> [TASK DESCRIPTION]:
Where the listing below has a line containing "Task: Select 模拟", output that line and all lines after it, verbatim, and no others.
═════ PROVIDED DATA
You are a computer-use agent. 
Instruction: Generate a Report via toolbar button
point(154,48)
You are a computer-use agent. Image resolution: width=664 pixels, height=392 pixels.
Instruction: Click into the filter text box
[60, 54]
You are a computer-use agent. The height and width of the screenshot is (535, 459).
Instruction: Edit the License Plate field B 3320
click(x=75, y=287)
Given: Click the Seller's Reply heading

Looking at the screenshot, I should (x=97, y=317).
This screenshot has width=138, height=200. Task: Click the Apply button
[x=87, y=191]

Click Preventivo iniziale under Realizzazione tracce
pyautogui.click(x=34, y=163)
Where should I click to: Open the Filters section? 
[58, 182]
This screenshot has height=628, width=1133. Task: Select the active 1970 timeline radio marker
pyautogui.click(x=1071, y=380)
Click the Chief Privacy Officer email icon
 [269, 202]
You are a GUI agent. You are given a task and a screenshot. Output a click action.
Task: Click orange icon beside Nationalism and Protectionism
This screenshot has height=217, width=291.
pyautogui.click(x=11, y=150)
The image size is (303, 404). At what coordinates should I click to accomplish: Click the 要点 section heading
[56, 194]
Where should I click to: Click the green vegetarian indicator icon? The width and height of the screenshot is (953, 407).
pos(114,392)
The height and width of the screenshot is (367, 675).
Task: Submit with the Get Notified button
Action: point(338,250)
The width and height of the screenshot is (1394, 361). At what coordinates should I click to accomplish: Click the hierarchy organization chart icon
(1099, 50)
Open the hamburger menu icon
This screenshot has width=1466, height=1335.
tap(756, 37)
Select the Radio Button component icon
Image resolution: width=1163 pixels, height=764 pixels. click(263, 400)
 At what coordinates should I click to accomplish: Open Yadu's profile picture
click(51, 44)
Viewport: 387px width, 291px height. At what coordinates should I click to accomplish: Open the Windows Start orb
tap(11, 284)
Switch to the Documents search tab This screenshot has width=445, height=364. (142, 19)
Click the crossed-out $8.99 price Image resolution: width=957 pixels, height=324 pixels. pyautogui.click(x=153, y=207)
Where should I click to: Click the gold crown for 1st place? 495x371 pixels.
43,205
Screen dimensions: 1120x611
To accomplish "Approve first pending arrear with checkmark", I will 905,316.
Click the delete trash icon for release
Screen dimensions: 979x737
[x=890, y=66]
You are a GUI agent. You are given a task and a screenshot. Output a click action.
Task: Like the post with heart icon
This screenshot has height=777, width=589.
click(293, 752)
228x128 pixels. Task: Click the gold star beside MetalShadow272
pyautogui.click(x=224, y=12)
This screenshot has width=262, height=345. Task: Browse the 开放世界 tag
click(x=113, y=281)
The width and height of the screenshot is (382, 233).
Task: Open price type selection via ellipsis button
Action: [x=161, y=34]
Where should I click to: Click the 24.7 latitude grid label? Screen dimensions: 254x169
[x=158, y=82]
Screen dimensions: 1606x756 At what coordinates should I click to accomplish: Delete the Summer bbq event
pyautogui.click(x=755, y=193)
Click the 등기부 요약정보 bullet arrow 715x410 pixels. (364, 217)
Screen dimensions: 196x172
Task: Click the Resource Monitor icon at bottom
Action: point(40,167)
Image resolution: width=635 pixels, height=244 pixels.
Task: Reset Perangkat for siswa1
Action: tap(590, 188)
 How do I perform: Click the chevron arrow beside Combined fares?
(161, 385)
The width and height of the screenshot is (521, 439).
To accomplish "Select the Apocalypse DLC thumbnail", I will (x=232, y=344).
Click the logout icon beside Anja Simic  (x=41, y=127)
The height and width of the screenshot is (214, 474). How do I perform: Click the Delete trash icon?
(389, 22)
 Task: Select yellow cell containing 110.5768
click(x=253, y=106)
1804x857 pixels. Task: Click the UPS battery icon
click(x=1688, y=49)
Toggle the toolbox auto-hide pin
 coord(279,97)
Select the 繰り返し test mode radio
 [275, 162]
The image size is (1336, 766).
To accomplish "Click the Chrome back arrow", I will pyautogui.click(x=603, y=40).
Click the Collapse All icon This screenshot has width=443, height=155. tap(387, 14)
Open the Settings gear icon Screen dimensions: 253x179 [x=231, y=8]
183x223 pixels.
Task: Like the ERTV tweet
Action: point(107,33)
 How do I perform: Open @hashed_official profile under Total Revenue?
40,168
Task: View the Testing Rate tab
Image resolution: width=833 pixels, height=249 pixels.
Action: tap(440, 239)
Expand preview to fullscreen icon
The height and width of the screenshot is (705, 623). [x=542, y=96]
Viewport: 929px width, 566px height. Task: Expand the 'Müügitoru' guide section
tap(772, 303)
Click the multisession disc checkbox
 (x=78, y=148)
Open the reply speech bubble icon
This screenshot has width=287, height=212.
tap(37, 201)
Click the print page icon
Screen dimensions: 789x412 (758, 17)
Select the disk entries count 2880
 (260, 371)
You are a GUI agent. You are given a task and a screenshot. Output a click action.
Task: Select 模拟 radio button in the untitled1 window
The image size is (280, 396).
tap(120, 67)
══════════
> [RESULT OF THIS EXERCISE]:
Task: Select 模拟 radio button in the untitled1 window
The image size is (280, 396).
tap(120, 67)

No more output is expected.